Friday, January 7, 2011

When the radius server came to a grinding halt - and how we brought it back

One of my customers have a few hundred pieces of hardware spread around the country that are authenticated and get their IP addresses from a radius server (http://freeradius.org/) we run. In between the few hundred pieces of hardware and the radius server there is another server that among other things handles the lookups against the radius server  and then gives the clients their connection information.

This have been running for four years with no problems what so ever, handeling a handful or so authentications a minute.

Yesterday the intermediate server suddenly booted (we learned this later), and that led to a need reinitialize the network connections for all the little pieces of hardware (thus authenticating them and looking up their IPs) - all at once. The load on the radius server went through the roof, and we had large amounts of timeouts on the lookups and the radius server came to a grinding halt. Most of the little pieces of hardware didn't get their IP's and the customer's monitoring system went all red and no-one was enjoying them selves much.
A trivial radius server should be able to handle at least a few thousand requests a second, so we were a bit boggled by this.
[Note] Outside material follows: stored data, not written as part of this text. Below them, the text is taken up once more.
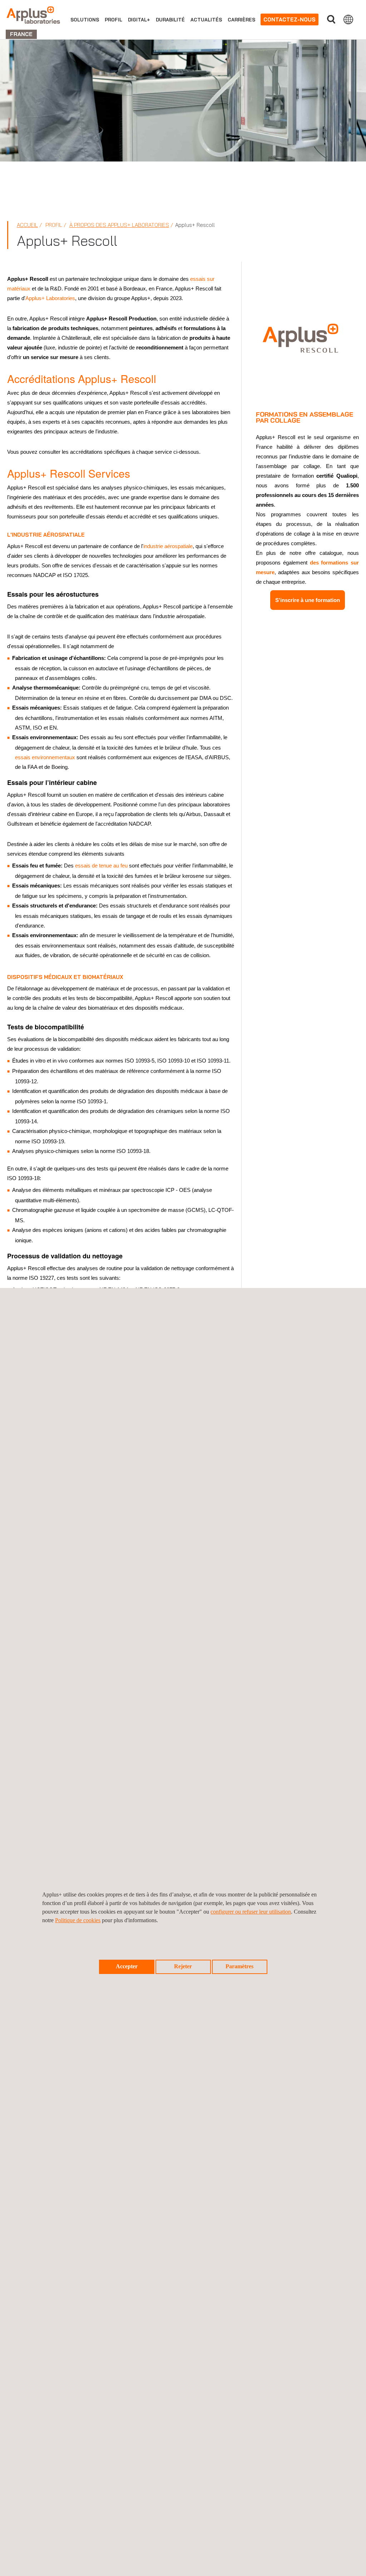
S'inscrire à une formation (307, 600)
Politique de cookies (77, 1920)
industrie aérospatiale (168, 546)
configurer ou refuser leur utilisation (251, 1912)
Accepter (127, 1966)
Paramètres (239, 1966)
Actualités (206, 20)
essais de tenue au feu (101, 865)
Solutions (84, 20)
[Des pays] (348, 19)
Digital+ (139, 20)
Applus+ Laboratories (50, 298)
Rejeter (183, 1966)
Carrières (241, 20)
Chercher (331, 19)
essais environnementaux (45, 757)
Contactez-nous (289, 19)
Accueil (27, 225)
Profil (113, 20)
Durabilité (170, 20)
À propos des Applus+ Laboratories (119, 225)
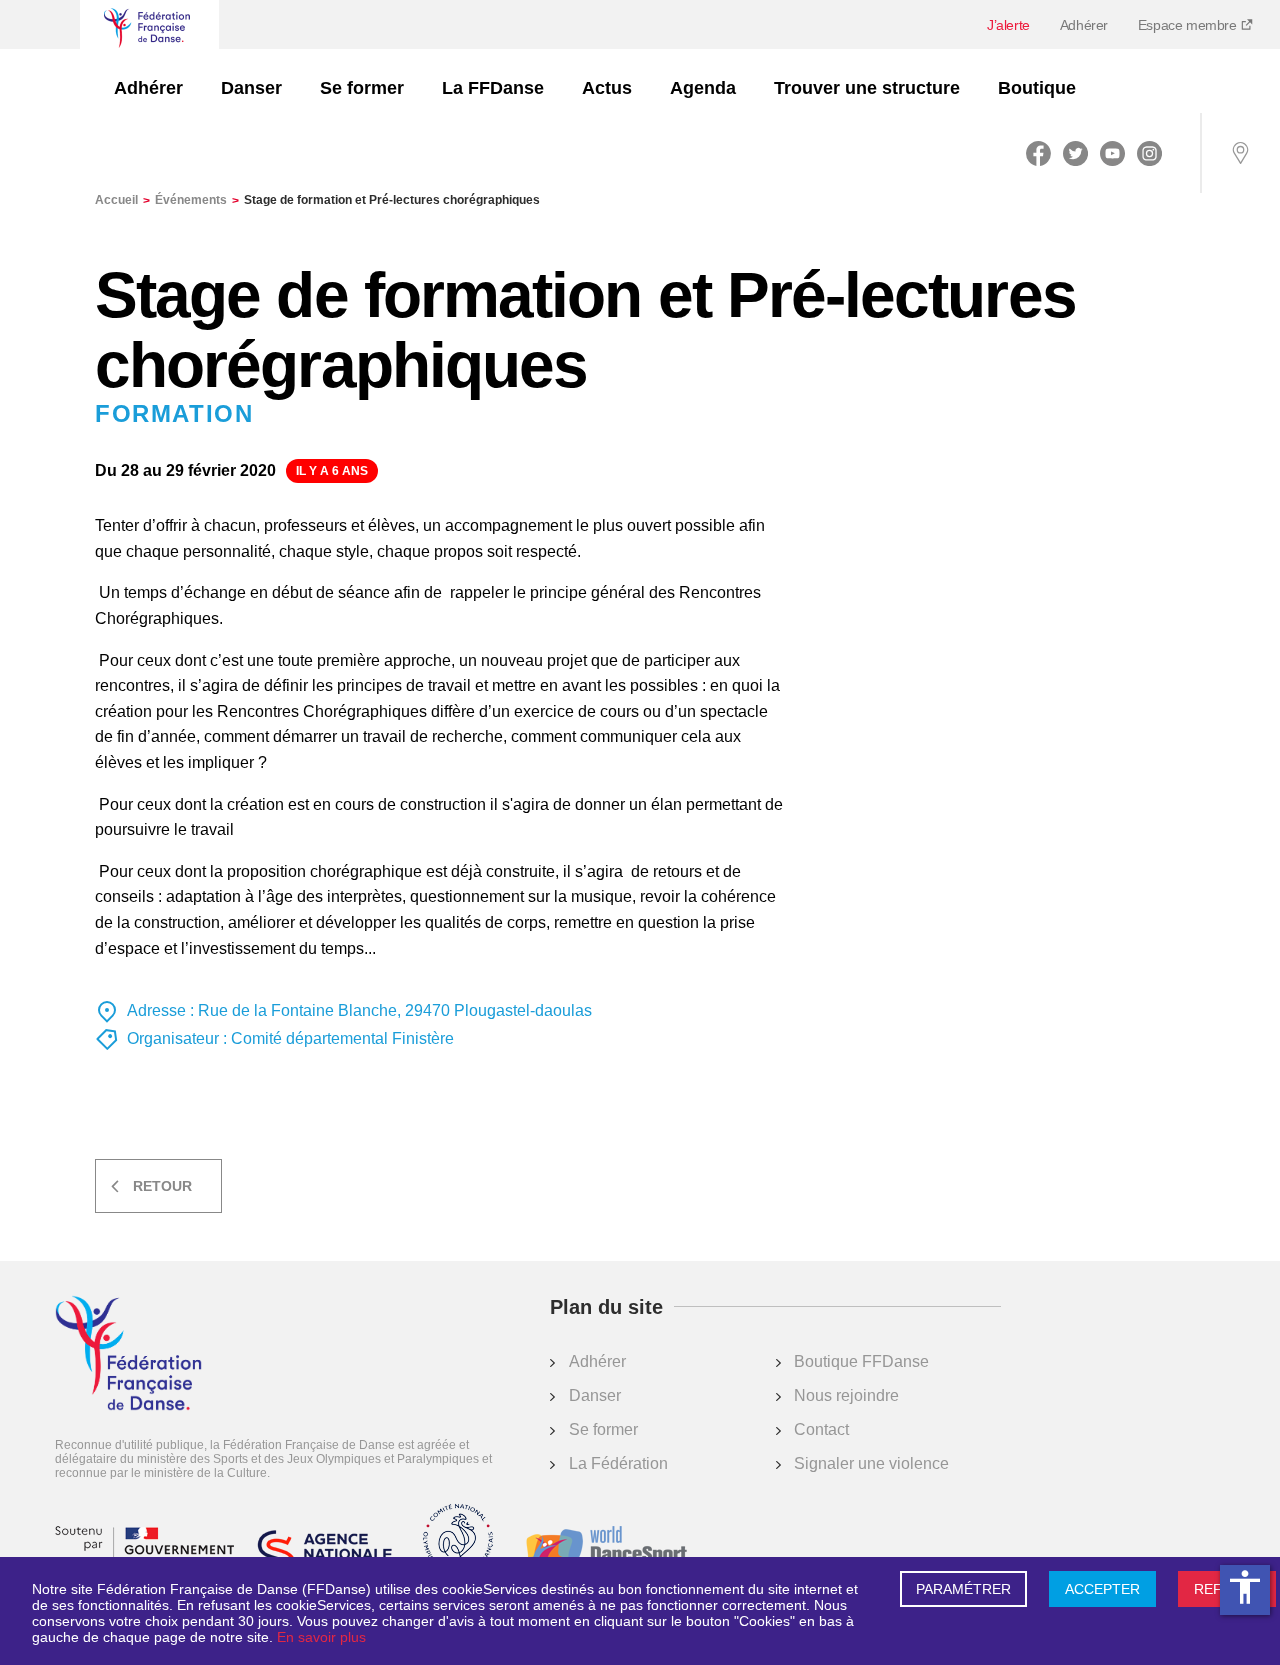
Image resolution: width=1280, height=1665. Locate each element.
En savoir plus (321, 1637)
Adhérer (1084, 25)
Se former (362, 88)
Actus (607, 88)
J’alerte (1008, 25)
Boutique (1037, 88)
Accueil (122, 200)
A restart of the service didn't help.

We saw log lines like these in large amounts

Thu Jan  6 15:30:26 2011 : Error: Discarding duplicate request from client FOOFOO3:49910 - ID: 32 due to unfinished request 895
Thu Jan  6 15:30:26 2011 : Error: WARNING: Unresponsive child (id 1314167728) for request 890

The server was also exhausted CPU-wise - and mostly spent it's time in system CPU.
This led me to suspect that the problem was related to some kind of busy waiting on some kind of resource. A quick check in the trusty old /proc filesystem showed that the radius process had a couple of hundred file descriptors pointing to the same file - /var/log/radius/radutmp - an 89MB file with almost 1M short lines.

So what is this radutmp file for? It is updated whenever a client logs in or out, and is used by the command  radwho to see who is logged in at the moment. On this system we have no need for that so I removed the relevant sections from the config and restarted the service - and service was immediately restored.

According to the default and heavily commented config file the radutmp file is not a log file, and does not need to be rotated. But ours have obviously been growing over the last years, so some kind of housekeeping should probably have been done. Out of curiosity I tried starting with an empty radutmp and the original config - and it seemed that the size of the radutmp file affects how hard it is for the server to do it's work  - which makes sense. (but this testing was not done in any way scietifically, and might just be misleading).

I think the main lesson to learn from this is that /proc is your friend - always. Secondary, remove parts of services you don't need - problems might just as well show up there.